A MÉLANGE OF SUBDUCTION TEMPERATURES: ZR-IN-RUTILE AND ZR-IN-TITANITE THERMOMETRY OF THE CATALINA SCHIST, CA, AND ITS TECTONIC IMPLICATIONS

The Catalina Schist is a spectacular thermally inverted sequence of lower blueschist to upper amphibolite facies rocks. It consists of blocks in mélange interleaved with more coherent metasedimentary rocks, much of which attained the same peak P~1 GPa. The prevailing tectonic model (Grove et al., 2008) invokes earlier metamorphism of high-grade rocks in a forearc thrust system adjacent to hot arc plutons, with progressive underplating of younger, cooler metamorphic rocks derived from the main subduction channel over a period of ~20 Ma. Maximum Zr contents of rutile cluster in each sample and constrain maximum temperatures.
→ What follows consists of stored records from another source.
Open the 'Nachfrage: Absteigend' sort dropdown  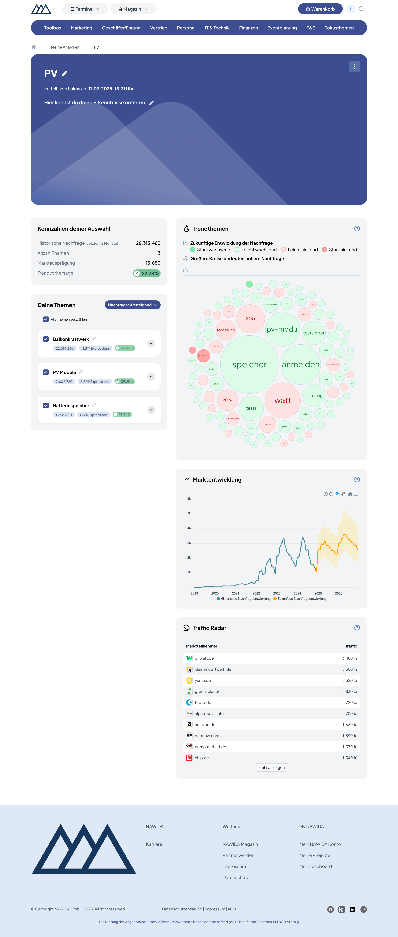click(x=132, y=305)
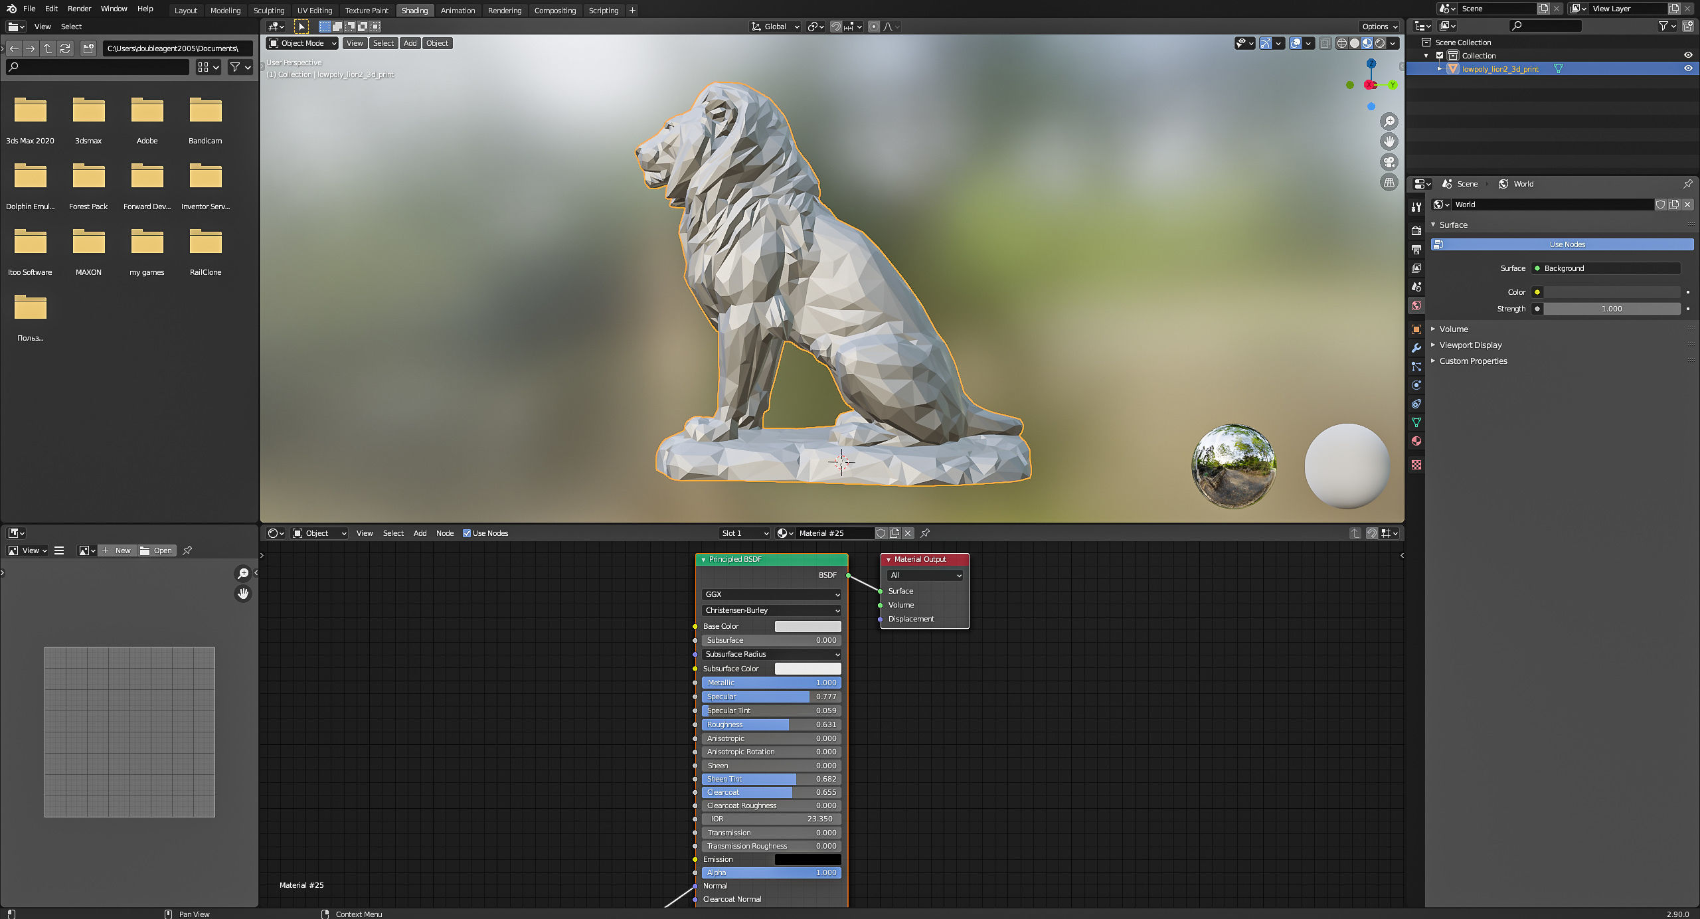
Task: Hide lowpoly_lion2_3d_print with its eye icon
Action: point(1687,68)
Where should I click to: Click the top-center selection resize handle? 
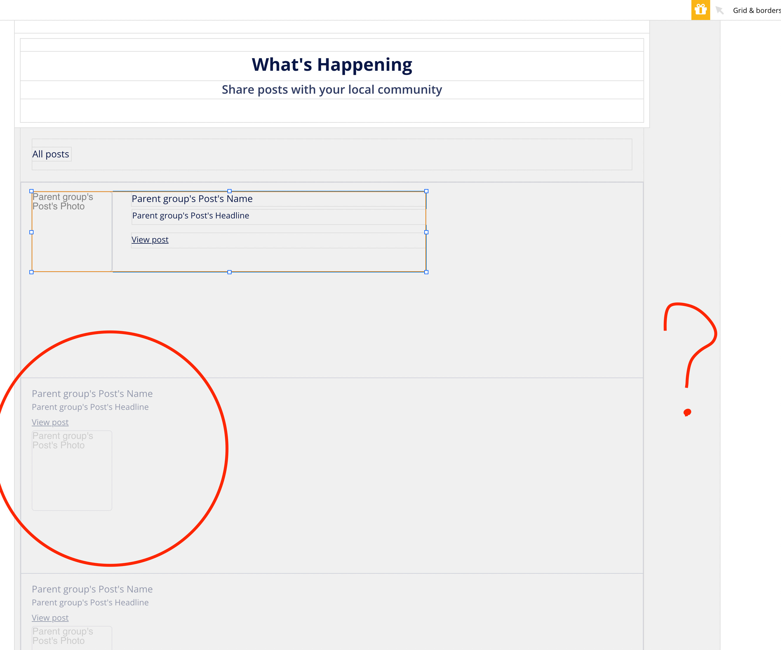229,191
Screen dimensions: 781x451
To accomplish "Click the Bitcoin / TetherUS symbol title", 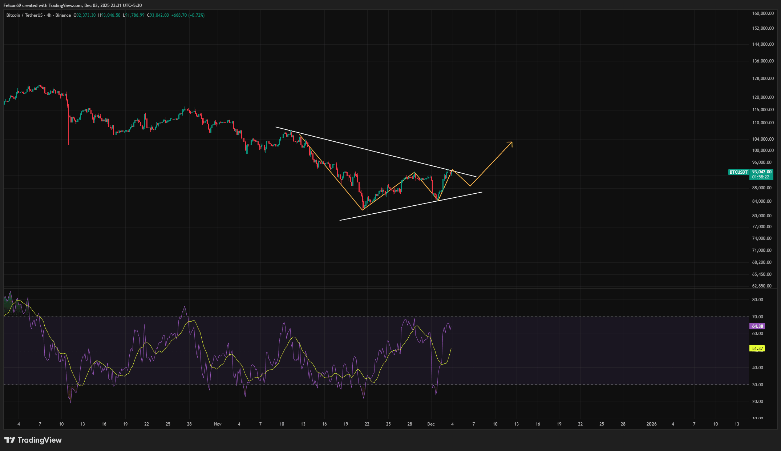I will 24,15.
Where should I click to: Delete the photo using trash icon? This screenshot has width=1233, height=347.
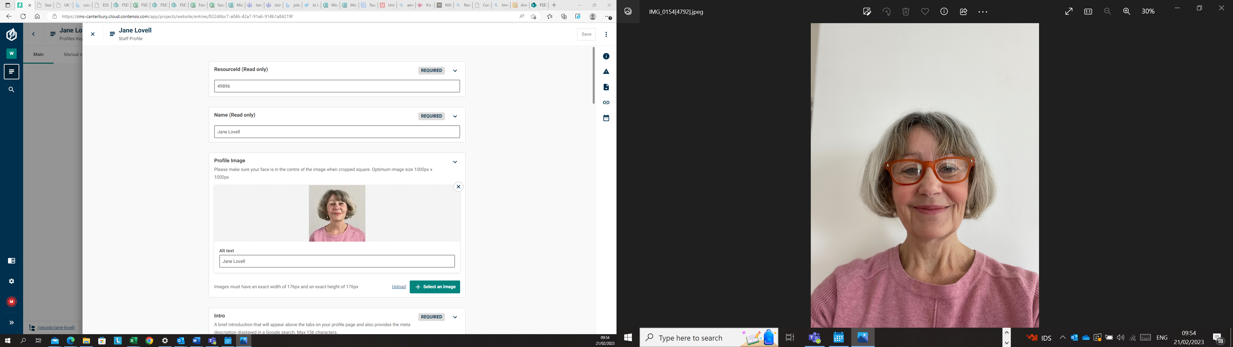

In three metasedimentary and metamafic amphibolite-facies rocks, these are between 405 and 465 ppm (all uncertainties are ±35-40 ppm, 2σ), corresponding to an average T=680±10°C. Rutile in one amphibolite facies sample contains resolvably different maximum Zr of 555 ppm corresponding to 700±5 °C. Rutile from two epidote amphibolite facies metasedimentary rocks contains 100 and 155 ppm Zr or 570±20 and 600±15 °C. Rutile from a garnet blueschist block hosted within the lower blueschist facies unit contains 130 ppm Zr or 590±15 °C. These results are the first quantification of temperatures for epidote amphibolite and garnet blueschist facies rocks. Titanite Zr contents vary by a factor of 2-3 in epidote amphibolite facies samples, but at 1 GPa calculated Zr-in-titanite temperatures are consistently higher than Zr-in-rutile, with minimum T = 625-640 °C, and maximum T = 670 °C. Sector zoning may cause spuriously high temperatures; we infer a likely maximum Zr-in-titanite T = 640±10 ºC. Because Zr-in-titanite is moderately pressure-dependent, titanite could alternatively have formed during isothermal exhumation at T~ 600 °C and P~0.65 GPa. The published T-t history for each metamorphic zone is based on several chronologic systems applied to different samples within that zone. Variable trace element temperatures suggest that rocks within each unit experienced resolvably different P-T-t histories, e.g. the garnet blueschist block is older (Grove et al. 2008) and possibly 300 °C hotter than its hosting unit. Although ages may broadly decrease towards lower structural levels, block-by-block petrologic and chronologic analysis is needed to fully test tectonic models of subduction underplating.